Problem requirements> Replace every "GUI agent" with "interface agent" in the rows below, and keep everything else the same.

Data records>
══════════

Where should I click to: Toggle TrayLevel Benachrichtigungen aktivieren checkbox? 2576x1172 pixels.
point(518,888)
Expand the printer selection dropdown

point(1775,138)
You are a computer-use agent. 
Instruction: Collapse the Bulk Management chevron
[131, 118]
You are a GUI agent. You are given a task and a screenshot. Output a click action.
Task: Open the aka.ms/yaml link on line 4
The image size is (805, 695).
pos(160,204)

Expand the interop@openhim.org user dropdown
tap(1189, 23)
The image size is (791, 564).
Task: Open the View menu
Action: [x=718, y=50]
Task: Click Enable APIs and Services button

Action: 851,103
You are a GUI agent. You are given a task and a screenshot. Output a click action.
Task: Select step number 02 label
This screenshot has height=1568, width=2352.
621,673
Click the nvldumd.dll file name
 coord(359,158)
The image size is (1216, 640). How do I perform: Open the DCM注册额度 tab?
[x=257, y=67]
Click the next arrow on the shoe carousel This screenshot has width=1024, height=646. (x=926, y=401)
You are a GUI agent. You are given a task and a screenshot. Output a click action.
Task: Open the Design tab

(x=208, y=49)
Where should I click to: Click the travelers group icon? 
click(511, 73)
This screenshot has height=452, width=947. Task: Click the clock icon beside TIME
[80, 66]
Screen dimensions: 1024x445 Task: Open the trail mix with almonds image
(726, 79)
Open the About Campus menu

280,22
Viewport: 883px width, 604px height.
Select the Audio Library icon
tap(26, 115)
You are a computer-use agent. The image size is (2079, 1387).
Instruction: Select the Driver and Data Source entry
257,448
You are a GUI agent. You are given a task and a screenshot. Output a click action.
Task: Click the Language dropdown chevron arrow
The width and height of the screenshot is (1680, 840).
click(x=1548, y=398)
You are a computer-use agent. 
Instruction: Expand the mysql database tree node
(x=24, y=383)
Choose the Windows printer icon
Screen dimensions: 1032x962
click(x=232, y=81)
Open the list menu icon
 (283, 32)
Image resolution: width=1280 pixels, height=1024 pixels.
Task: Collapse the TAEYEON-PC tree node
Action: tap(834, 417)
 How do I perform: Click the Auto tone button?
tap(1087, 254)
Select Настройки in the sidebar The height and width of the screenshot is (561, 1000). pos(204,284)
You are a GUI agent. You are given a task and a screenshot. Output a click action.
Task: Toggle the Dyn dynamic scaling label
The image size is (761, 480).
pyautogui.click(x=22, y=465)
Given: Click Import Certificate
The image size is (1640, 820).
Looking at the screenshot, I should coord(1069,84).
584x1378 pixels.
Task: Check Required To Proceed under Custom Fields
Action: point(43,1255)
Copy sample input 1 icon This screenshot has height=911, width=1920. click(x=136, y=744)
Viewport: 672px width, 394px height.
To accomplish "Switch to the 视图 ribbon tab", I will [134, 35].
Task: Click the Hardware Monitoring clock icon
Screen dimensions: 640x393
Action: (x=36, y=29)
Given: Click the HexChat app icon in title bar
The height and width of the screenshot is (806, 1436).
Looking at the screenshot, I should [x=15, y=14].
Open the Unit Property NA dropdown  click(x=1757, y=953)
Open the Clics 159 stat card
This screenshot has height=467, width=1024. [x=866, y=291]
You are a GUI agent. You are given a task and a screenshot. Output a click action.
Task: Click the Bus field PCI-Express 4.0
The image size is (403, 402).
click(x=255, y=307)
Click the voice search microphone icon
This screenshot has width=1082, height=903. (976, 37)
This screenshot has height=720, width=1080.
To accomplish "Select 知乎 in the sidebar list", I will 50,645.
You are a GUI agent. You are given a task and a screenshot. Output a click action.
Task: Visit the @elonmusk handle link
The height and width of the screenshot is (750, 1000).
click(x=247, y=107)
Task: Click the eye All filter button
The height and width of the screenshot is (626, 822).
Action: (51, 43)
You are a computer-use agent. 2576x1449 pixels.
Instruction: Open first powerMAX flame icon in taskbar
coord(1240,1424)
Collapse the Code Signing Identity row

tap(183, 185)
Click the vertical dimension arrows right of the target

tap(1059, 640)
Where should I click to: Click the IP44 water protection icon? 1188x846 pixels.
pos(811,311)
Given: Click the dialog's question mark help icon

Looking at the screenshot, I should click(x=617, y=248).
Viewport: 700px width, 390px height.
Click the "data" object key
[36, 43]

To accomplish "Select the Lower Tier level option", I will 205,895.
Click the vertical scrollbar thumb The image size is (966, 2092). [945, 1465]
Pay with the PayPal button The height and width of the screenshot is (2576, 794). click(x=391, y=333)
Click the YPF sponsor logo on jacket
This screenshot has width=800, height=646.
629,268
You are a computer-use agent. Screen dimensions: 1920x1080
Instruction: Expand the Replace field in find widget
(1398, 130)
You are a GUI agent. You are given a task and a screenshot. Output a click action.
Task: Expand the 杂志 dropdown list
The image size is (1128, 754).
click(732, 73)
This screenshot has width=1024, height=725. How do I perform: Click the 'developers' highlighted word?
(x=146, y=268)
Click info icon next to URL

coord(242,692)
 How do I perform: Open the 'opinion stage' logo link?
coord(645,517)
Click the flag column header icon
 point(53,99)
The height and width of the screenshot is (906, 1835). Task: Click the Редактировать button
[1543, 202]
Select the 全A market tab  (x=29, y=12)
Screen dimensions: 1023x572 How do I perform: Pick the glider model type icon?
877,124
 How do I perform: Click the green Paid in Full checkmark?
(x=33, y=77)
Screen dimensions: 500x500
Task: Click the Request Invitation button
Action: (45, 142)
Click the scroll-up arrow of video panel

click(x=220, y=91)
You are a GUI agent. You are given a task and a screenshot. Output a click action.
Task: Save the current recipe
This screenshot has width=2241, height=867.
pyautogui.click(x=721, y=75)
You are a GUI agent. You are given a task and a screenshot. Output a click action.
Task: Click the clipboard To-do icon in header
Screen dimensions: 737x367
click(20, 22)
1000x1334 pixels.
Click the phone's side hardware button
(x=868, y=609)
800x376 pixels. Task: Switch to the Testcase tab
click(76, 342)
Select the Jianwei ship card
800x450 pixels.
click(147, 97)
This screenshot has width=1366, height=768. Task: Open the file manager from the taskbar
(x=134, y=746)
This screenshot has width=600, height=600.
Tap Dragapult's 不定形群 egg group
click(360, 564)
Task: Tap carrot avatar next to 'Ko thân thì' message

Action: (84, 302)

══════════

Complete answer>
Where should I click to: Toggle TrayLevel Benachrichtigungen aktivieren checkbox? 2576x1172 pixels.
point(518,888)
Expand the printer selection dropdown

point(1775,138)
You are a computer-use agent. 
Instruction: Collapse the Bulk Management chevron
[131, 118]
You are a interface agent. You are given a task and a screenshot. Output a click action.
Task: Open the aka.ms/yaml link on line 4
The image size is (805, 695).
pos(160,204)

Expand the interop@openhim.org user dropdown
tap(1189, 23)
The image size is (791, 564).
Task: Open the View menu
Action: [x=718, y=50]
Task: Click Enable APIs and Services button

Action: 851,103
You are a interface agent. You are given a task and a screenshot. Output a click action.
Task: Select step number 02 label
This screenshot has height=1568, width=2352.
621,673
Click the nvldumd.dll file name
 coord(359,158)
The image size is (1216, 640). How do I perform: Open the DCM注册额度 tab?
[x=257, y=67]
Click the next arrow on the shoe carousel This screenshot has width=1024, height=646. (x=926, y=401)
You are a interface agent. You are given a task and a screenshot. Output a click action.
Task: Open the Design tab

(x=208, y=49)
Where should I click to: Click the travelers group icon? 
click(511, 73)
This screenshot has height=452, width=947. Task: Click the clock icon beside TIME
[80, 66]
Screen dimensions: 1024x445 Task: Open the trail mix with almonds image
(726, 79)
Open the About Campus menu

280,22
Viewport: 883px width, 604px height.
Select the Audio Library icon
tap(26, 115)
You are a computer-use agent. The image size is (2079, 1387).
Instruction: Select the Driver and Data Source entry
257,448
You are a interface agent. You are given a task and a screenshot. Output a click action.
Task: Click the Language dropdown chevron arrow
The width and height of the screenshot is (1680, 840).
click(x=1548, y=398)
You are a computer-use agent. 
Instruction: Expand the mysql database tree node
(x=24, y=383)
Choose the Windows printer icon
Screen dimensions: 1032x962
click(x=232, y=81)
Open the list menu icon
 (283, 32)
Image resolution: width=1280 pixels, height=1024 pixels.
Task: Collapse the TAEYEON-PC tree node
Action: tap(834, 417)
 How do I perform: Click the Auto tone button?
tap(1087, 254)
Select Настройки in the sidebar The height and width of the screenshot is (561, 1000). pos(204,284)
You are a interface agent. You are given a task and a screenshot. Output a click action.
Task: Toggle the Dyn dynamic scaling label
The image size is (761, 480).
pyautogui.click(x=22, y=465)
Given: Click Import Certificate
The image size is (1640, 820).
Looking at the screenshot, I should coord(1069,84).
584x1378 pixels.
Task: Check Required To Proceed under Custom Fields
Action: point(43,1255)
Copy sample input 1 icon This screenshot has height=911, width=1920. click(x=136, y=744)
Viewport: 672px width, 394px height.
To accomplish "Switch to the 视图 ribbon tab", I will [134, 35].
Task: Click the Hardware Monitoring clock icon
Screen dimensions: 640x393
Action: (x=36, y=29)
Given: Click the HexChat app icon in title bar
The height and width of the screenshot is (806, 1436).
Looking at the screenshot, I should [x=15, y=14].
Open the Unit Property NA dropdown  click(x=1757, y=953)
Open the Clics 159 stat card
This screenshot has height=467, width=1024. [x=866, y=291]
You are a interface agent. You are given a task and a screenshot. Output a click action.
Task: Click the Bus field PCI-Express 4.0
The image size is (403, 402).
click(x=255, y=307)
Click the voice search microphone icon
This screenshot has width=1082, height=903. (976, 37)
This screenshot has height=720, width=1080.
To accomplish "Select 知乎 in the sidebar list", I will 50,645.
You are a interface agent. You are given a task and a screenshot. Output a click action.
Task: Visit the @elonmusk handle link
The height and width of the screenshot is (750, 1000).
click(x=247, y=107)
Task: Click the eye All filter button
The height and width of the screenshot is (626, 822).
Action: (51, 43)
You are a computer-use agent. 2576x1449 pixels.
Instruction: Open first powerMAX flame icon in taskbar
coord(1240,1424)
Collapse the Code Signing Identity row

tap(183, 185)
Click the vertical dimension arrows right of the target

tap(1059, 640)
Where should I click to: Click the IP44 water protection icon? 1188x846 pixels.
pos(811,311)
Given: Click the dialog's question mark help icon

Looking at the screenshot, I should click(x=617, y=248).
Viewport: 700px width, 390px height.
Click the "data" object key
[36, 43]

To accomplish "Select the Lower Tier level option", I will 205,895.
Click the vertical scrollbar thumb The image size is (966, 2092). [945, 1465]
Pay with the PayPal button The height and width of the screenshot is (2576, 794). click(x=391, y=333)
Click the YPF sponsor logo on jacket
This screenshot has width=800, height=646.
629,268
You are a computer-use agent. Screen dimensions: 1920x1080
Instruction: Expand the Replace field in find widget
(1398, 130)
You are a interface agent. You are given a task and a screenshot. Output a click action.
Task: Expand the 杂志 dropdown list
The image size is (1128, 754).
click(732, 73)
This screenshot has width=1024, height=725. How do I perform: Click the 'developers' highlighted word?
(x=146, y=268)
Click info icon next to URL

coord(242,692)
 How do I perform: Open the 'opinion stage' logo link?
coord(645,517)
Click the flag column header icon
 point(53,99)
The height and width of the screenshot is (906, 1835). Task: Click the Редактировать button
[1543, 202]
Select the 全A market tab  (x=29, y=12)
Screen dimensions: 1023x572 How do I perform: Pick the glider model type icon?
877,124
 How do I perform: Click the green Paid in Full checkmark?
(x=33, y=77)
Screen dimensions: 500x500
Task: Click the Request Invitation button
Action: (45, 142)
Click the scroll-up arrow of video panel

click(x=220, y=91)
You are a interface agent. You are given a task and a screenshot. Output a click action.
Task: Save the current recipe
This screenshot has width=2241, height=867.
pyautogui.click(x=721, y=75)
You are a interface agent. You are given a task and a screenshot. Output a click action.
Task: Click the clipboard To-do icon in header
Screen dimensions: 737x367
click(20, 22)
1000x1334 pixels.
Click the phone's side hardware button
(x=868, y=609)
800x376 pixels. Task: Switch to the Testcase tab
click(76, 342)
Select the Jianwei ship card
800x450 pixels.
click(147, 97)
This screenshot has width=1366, height=768. Task: Open the file manager from the taskbar
(x=134, y=746)
This screenshot has width=600, height=600.
Tap Dragapult's 不定形群 egg group
click(360, 564)
Task: Tap carrot avatar next to 'Ko thân thì' message

Action: (84, 302)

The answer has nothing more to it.